Exercise prompt: What you output should match the data below exactly.
Top of Data section
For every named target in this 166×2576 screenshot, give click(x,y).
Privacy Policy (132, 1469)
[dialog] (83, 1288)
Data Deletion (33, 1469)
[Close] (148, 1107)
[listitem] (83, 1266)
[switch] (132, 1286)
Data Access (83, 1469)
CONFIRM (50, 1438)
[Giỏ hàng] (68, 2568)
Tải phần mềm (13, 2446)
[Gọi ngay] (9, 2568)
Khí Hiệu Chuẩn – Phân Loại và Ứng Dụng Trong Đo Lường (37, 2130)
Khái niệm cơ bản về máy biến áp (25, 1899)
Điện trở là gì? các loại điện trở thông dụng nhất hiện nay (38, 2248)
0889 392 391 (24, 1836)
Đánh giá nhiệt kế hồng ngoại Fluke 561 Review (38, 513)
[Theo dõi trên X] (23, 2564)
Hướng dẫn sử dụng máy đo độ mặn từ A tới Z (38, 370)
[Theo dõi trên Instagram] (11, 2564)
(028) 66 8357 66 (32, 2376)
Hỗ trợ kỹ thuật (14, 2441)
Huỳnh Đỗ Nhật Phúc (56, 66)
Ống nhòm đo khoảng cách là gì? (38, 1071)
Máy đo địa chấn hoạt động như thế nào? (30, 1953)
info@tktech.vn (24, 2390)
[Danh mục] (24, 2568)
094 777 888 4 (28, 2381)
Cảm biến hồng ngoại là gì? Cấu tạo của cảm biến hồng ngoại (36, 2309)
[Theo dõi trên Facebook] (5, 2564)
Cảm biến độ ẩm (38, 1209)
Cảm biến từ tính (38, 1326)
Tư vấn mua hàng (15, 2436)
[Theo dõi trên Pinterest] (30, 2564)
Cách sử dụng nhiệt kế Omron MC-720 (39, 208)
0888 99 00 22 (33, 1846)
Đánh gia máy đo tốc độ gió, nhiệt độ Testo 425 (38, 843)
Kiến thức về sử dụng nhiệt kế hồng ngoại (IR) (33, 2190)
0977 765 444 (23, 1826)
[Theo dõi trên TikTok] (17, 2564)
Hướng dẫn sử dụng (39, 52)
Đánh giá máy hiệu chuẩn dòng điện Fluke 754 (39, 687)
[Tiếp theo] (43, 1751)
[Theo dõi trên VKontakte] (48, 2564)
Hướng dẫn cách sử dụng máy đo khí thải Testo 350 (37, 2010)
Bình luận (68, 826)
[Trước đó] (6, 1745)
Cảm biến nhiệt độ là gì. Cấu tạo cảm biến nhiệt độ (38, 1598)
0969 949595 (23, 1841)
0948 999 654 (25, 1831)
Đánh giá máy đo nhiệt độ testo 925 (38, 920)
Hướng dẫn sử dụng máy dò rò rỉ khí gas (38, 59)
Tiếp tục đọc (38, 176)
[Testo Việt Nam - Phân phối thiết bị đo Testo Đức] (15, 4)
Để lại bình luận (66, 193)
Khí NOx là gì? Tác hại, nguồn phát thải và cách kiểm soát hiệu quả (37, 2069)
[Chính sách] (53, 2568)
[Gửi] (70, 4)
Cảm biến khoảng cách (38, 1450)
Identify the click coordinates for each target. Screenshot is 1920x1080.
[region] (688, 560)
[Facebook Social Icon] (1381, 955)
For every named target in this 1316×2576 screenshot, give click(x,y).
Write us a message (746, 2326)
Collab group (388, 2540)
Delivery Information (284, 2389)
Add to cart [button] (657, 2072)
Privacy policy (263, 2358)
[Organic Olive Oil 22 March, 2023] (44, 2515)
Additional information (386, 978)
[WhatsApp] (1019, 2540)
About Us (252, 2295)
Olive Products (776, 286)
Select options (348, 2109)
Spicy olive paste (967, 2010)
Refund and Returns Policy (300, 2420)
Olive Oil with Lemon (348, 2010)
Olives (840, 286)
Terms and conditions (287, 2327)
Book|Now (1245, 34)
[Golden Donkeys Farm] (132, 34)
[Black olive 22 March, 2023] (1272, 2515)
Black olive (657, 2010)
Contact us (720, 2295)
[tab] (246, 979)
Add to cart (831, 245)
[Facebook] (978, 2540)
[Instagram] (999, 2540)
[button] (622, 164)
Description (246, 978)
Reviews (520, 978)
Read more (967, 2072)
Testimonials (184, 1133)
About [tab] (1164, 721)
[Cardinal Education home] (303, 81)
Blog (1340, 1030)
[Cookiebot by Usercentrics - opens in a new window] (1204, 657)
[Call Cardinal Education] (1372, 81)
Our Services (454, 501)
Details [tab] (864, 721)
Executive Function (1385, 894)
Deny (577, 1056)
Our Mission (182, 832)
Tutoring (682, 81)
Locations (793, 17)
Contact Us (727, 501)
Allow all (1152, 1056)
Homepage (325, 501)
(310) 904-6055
Bottom of Data section
Response to this task:
For every named target in this 166×2576 screenshot, give click(x,y).
Privacy Policy (132, 1469)
[dialog] (83, 1288)
Data Deletion (33, 1469)
[Close] (148, 1107)
[listitem] (83, 1266)
[switch] (132, 1286)
Data Access (83, 1469)
CONFIRM (50, 1438)
[Giỏ hàng] (68, 2568)
Tải phần mềm (13, 2446)
[Gọi ngay] (9, 2568)
Khí Hiệu Chuẩn – Phân Loại và Ứng Dụng Trong Đo Lường (37, 2130)
Khái niệm cơ bản về máy biến áp (25, 1899)
Điện trở là gì? các loại điện trở thông dụng nhất hiện nay (38, 2248)
0889 392 391 (24, 1836)
Đánh giá nhiệt kế hồng ngoại Fluke 561 Review (38, 513)
[Theo dõi trên X] (23, 2564)
Hướng dẫn sử dụng máy đo độ mặn từ A tới Z (38, 370)
[Theo dõi trên Instagram] (11, 2564)
(028) 66 8357 66 (32, 2376)
Hỗ trợ kỹ thuật (14, 2441)
Huỳnh Đỗ Nhật Phúc (56, 66)
Ống nhòm đo khoảng cách là gì? (38, 1071)
Máy đo địa chấn hoạt động như thế nào? (30, 1953)
info@tktech.vn (24, 2390)
[Danh mục] (24, 2568)
094 777 888 4 (28, 2381)
Cảm biến hồng ngoại là gì? Cấu tạo của cảm biến hồng ngoại (36, 2309)
[Theo dõi trên Facebook] (5, 2564)
Cảm biến độ ẩm (38, 1209)
Cảm biến từ tính (38, 1326)
Tư vấn mua hàng (15, 2436)
[Theo dõi trên Pinterest] (30, 2564)
Cách sử dụng nhiệt kế Omron MC-720 (39, 208)
0888 99 00 22 (33, 1846)
Đánh gia máy đo tốc độ gió, nhiệt độ Testo 425 (38, 843)
Kiến thức về sử dụng nhiệt kế hồng ngoại (IR) (33, 2190)
0977 765 444 (23, 1826)
[Theo dõi trên TikTok] (17, 2564)
Hướng dẫn sử dụng (39, 52)
Đánh giá máy hiệu chuẩn dòng điện Fluke 754 (39, 687)
[Tiếp theo] (43, 1751)
[Theo dõi trên VKontakte] (48, 2564)
Hướng dẫn cách sử dụng máy đo khí thải Testo 350 (37, 2010)
Bình luận (68, 826)
[Trước đó] (6, 1745)
Cảm biến nhiệt độ là gì. Cấu tạo cảm biến nhiệt độ (38, 1598)
0969 949595 (23, 1841)
0948 999 654 (25, 1831)
Đánh giá máy đo nhiệt độ testo 925 (38, 920)
Hướng dẫn sử dụng máy dò rò rỉ khí gas (38, 59)
Tiếp tục đọc (38, 176)
[Testo Việt Nam - Phân phối thiết bị đo Testo Đức] (15, 4)
Để lại bình luận (66, 193)
Khí NOx là gì? Tác hại, nguồn phát thải và cách kiểm soát hiệu quả (37, 2069)
[Chính sách] (53, 2568)
[Gửi] (70, 4)
Cảm biến khoảng cách (38, 1450)
Identify the click coordinates for each target. Screenshot is 1920x1080.
[region] (688, 560)
[Facebook Social Icon] (1381, 955)
For every named target in this 1316×2576 screenshot, give click(x,y).
Write us a message (746, 2326)
Collab group (388, 2540)
Delivery Information (284, 2389)
Add to cart [button] (657, 2072)
Privacy policy (263, 2358)
[Organic Olive Oil 22 March, 2023] (44, 2515)
Additional information (386, 978)
[WhatsApp] (1019, 2540)
About Us (252, 2295)
Olive Products (776, 286)
Select options (348, 2109)
Spicy olive paste (967, 2010)
Refund and Returns Policy (300, 2420)
Olive Oil with Lemon (348, 2010)
Olives (840, 286)
Terms and conditions (287, 2327)
Book|Now (1245, 34)
[Golden Donkeys Farm] (132, 34)
[Black olive 22 March, 2023] (1272, 2515)
Black olive (657, 2010)
Contact us (720, 2295)
[tab] (246, 979)
Add to cart (831, 245)
[Facebook] (978, 2540)
[Instagram] (999, 2540)
[button] (622, 164)
Description (246, 978)
Reviews (520, 978)
Read more (967, 2072)
Testimonials (184, 1133)
About [tab] (1164, 721)
[Cardinal Education home] (303, 81)
Blog (1340, 1030)
[Cookiebot by Usercentrics - opens in a new window] (1204, 657)
[Call Cardinal Education] (1372, 81)
Our Services (454, 501)
Details [tab] (864, 721)
Executive Function (1385, 894)
Deny (577, 1056)
Our Mission (182, 832)
Tutoring (682, 81)
Locations (793, 17)
Contact Us (727, 501)
Allow all (1152, 1056)
Homepage (325, 501)
(310) 904-6055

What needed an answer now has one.